::: 抜粋

1on1ミーティングを最大化する方法 ーハーバードビジネスレビュー論文よりー

(本日のお話 4055字/読了時間4分)

■おはようございます。紀藤です。

昨日日曜日は朝から仲間と
10キロのランニングでした。

その後、午後からは
キャリアコンサルタントの資格の勉強でした。



さて、本日のお話です。

ハーバードビジネスレビューの
2023年3月号の論文にて

『1on1ミーティングの効果を最大化する方法』

という記事が紹介されていました。

「1on1」については
これまでもたくさんの書籍や記事が紹介されていますが、

この記事では改めて1on1ポイントが
たいへんわかりやすく整理されておりました。

ということで、その内容を
皆様にご共有させていただければと思います。

それでは早速まいりましょう!

タイトルは

【「1on1ミーティングを最大化する方法」 ーハーバードビジネスレビュー論文よりー】

それでは、どうぞ。

■マネジャーの皆様は
とても忙しいです。

やるべきことが膨大にあり、
メンバーと個別に時間を設けることは
かなり大変であると聞きます。

実際、その中でいわゆる

「1on1」(=チームメンバーとの個別の対話の機会)

を設けるための時間を作るのは
やはり簡単ではない、、、

これは現実であろうかと思います。

■しかし、それでもなお、

「1on1はマネジャーが行うべき、
重要な仕事である」

というのがこの論文で
強調していることです。

そして、これらは
やはり多くの研究でも
同様のことが述べられています。

■この論文の著者の

スティーブン G.ロベルバーク氏

=ノースカロライナ大学シャーロット校の
チャンセラーズ・プロセッサー
(国内的、国際的、学際的研究により
際立った貢献をしたものに送られる称号)

::::::

◆ **課題**: 上の1on1ミーティングについての文章を、最後に示された箇所から引き取って書き継いでください。 これに続く行は、1on1ミーティングについての文章とは別個の資料です。

::: 提供情報

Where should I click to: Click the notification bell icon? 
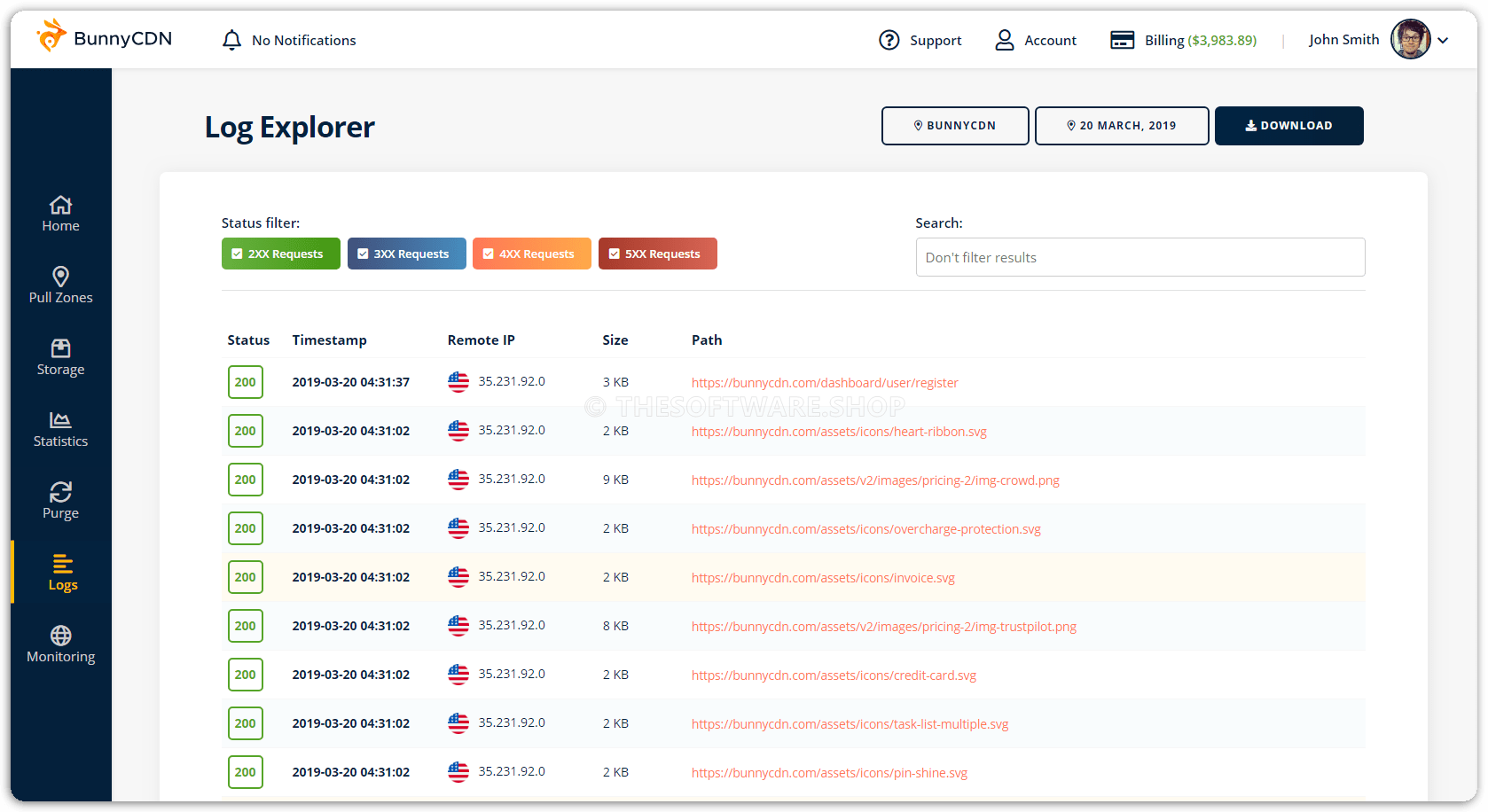click(231, 39)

::::::

◆ **記述回答**:
によると、

彼の研究によると、

”「対話に投資しないマネジャー」は
機能的にも感情的もチームメンバーとの間に繋がりを
構築できないリスクを抱えている”

と示されたそうです。

ちなみに

「対話に投資しないマネジャー」とは、

・対話は自分の負担でしかないと考えるマネジャー
・対話の機会が乏しいマネジャー
・対話の進め方が拙いマネジャー

です。

対話をしないゆえに
信頼関係が築かれず、
それによってむしろ時間が生まれない、

、、、もちろん全部が全部
そういうことではないにせよ、

対話が適切に行われないことで
見いだせていない機会は
間違いなく存在するのだろう、と思います。

■では、そんな中で
「1on1」をいざ行おうとしても、
様々な疑問や懸念が浮かびます。

・1on1をどのように始めるべきか
(なんと言えばいいのか?)

・またメンバーの誰に対して行うべきか
(若手~ベテランまで全員?)

・どのくらいの頻度で、どのように行うのか
(週1回or2週間に1回? オンラインなのか対面か?)

など、

どのように考えればよいかが
よくわからず、イメージができない、

ということもあるでしょう。

■このことについて、

本日ご紹介のこの論文で
整理がされておりました。

少し文章量が多いのですが、
ポイントを抑えた内容となっています。

ということで、
以下、内容をまとめてみました。

(ここから)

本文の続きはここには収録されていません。